Sunday, August 3, 2014

Web Workers in practice - Integration (HTML5)

Intro

Couple of years ago, web workers (along with other HTML5 stuff) suddenly became popular. On the  spike of their popularity, many tutorials were written. However, the moment of popularity was very brief, mainly because, well, you don't need this in your regular JS application. The common use case - blocked UI because of long-running script - is rather rare if you use modern browser with fast JS engine.
Have you really seen something like that recently?
In lots of tutorials all the workers did was passing messages to main script, where it was printed to console or put in some DOM element, which doesn't give you any feeling of concurrency at all.
More advanced ones included prime number sequence generation, which was more like it, as this is a really long operation, especially when you generate a long sequence :)
In this tutorial I'll try to show another example how web workers could be useful in practice - in other math problem.



Monte-Carlo integration

Good description of numerical integration with Monte Carlo can be found here. I'm not good at math analysis (really), but I think this concept is rather easy to grasp. In short, definite integral of the function equals to area under the graph of function.
The method described in the paper linked above - which is the one I use - has 2 important limitations:

1. You should know the max. value of the function in the area (rectangle) you've taken.
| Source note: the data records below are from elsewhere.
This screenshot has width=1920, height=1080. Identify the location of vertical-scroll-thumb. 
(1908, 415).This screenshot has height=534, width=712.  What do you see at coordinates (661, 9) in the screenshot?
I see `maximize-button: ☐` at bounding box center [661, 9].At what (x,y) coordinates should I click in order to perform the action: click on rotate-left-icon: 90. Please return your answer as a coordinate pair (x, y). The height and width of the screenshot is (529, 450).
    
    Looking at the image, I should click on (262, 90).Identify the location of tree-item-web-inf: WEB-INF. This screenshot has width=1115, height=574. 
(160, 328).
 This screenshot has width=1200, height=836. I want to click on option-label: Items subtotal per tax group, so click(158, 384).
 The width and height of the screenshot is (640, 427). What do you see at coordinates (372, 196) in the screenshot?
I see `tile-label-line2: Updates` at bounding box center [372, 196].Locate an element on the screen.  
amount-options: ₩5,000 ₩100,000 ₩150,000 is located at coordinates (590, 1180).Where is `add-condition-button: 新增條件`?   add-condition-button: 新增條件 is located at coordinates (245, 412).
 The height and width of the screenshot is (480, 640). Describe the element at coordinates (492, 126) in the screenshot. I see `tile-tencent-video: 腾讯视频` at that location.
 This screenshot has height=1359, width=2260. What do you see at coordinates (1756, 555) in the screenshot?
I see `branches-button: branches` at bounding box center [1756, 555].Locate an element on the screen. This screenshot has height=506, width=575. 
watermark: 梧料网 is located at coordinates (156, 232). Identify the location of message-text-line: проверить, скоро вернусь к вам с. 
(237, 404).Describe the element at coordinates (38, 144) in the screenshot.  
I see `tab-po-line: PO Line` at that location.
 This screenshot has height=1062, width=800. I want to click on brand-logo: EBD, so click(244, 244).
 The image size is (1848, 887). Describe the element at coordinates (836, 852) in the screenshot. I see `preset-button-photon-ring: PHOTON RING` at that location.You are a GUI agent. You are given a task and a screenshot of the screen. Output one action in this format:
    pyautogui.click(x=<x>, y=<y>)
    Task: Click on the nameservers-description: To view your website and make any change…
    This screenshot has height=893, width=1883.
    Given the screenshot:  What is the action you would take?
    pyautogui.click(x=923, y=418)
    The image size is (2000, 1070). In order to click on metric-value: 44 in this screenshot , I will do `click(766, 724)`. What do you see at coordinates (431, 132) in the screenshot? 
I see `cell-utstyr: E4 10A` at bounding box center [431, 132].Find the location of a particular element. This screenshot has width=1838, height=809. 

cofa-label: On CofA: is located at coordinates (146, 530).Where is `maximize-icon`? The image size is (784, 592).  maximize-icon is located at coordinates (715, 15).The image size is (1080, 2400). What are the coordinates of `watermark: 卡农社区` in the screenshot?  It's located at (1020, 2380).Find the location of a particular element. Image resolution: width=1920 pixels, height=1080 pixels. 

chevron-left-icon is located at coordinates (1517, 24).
2. The rectangle lower limits for both axis are 0. So the lower limit for the definite integral (x1) will always be 0.

I'm more than sure that at least 2nd limitation can be worked around. But at the moment I'm too lazy for it.
Visual representation of definite integral

Implementation

If you've read the paper, you saw that the idea is simple: we generate 2 pseudo-random values in the following ranges - 0..Xmax (xR) and 0..Fmax (fR), then we test if fR <= f(xR). If it is, point is accepted, so we increment the accepted points counter.
E.g., how it looks for Cos^2x function:

var CosPowerTwoX = (function(){
 return {
  isPointAccepted: function(fR, xR){   
   return fR <= (Math.cos(xR) * Math.cos(xR));
  }
 };
})();

As you may've guessed, the more trials we perform, the more accurate is the result. In the paper they talk about 1,000 to 1,000,000 trials; I ended up performing 30,000,000 trials, as 1,000,000 trials  ran blazingly fast even in "single-thread" implementation :)
Result is calculated as follows:
(accepted/TRIAL_COUNT)*(fMax*xMax);
We just calculate how much of the rectangle area is taken by function.

Web workers

I dislike the straightforward web worker initiation where worker is loaded from a separate script file, because it doesn't work when running locally (for security reasons) and you can't run it in jsFiddle or Codepen. So I used other method described in HTML5 rocks tutorial, putting worker code in script element on page.
It looks like that:

 var blob = new Blob([document.querySelector('#worker1').textContent]);
 workers.push(new Worker(window.URL.createObjectURL(blob)));
 
 workers[i].onmessage = function(e) {
  
  if (e.data === 'finished')
   finishedWorkers++;
  else
   accepted += e.data;
 }
 
 workers[i].postMessage({ cmd: 'start', 'xMax' : xMax, 'yMax': yMax, 'trialCount': WORKER_TRIAL_COUNT }); 

So there you have it. In current implementation worker sends 2 messages; one message with JSON would look nicer - will fix that later.

Results

The concurrent version is notably faster - takes ~1.5s in Firefox 31 (Win8). Even faster in Chromium 34 - about 1s.

Whereas non-concurrent version takes ~2,2s in Chromium 34 aaaand... "unresponsive script" alert in Firefox (when Firebug console's opened)!

 

Source code

You can get the code from github. I will add the demo later if I'm not too lazy.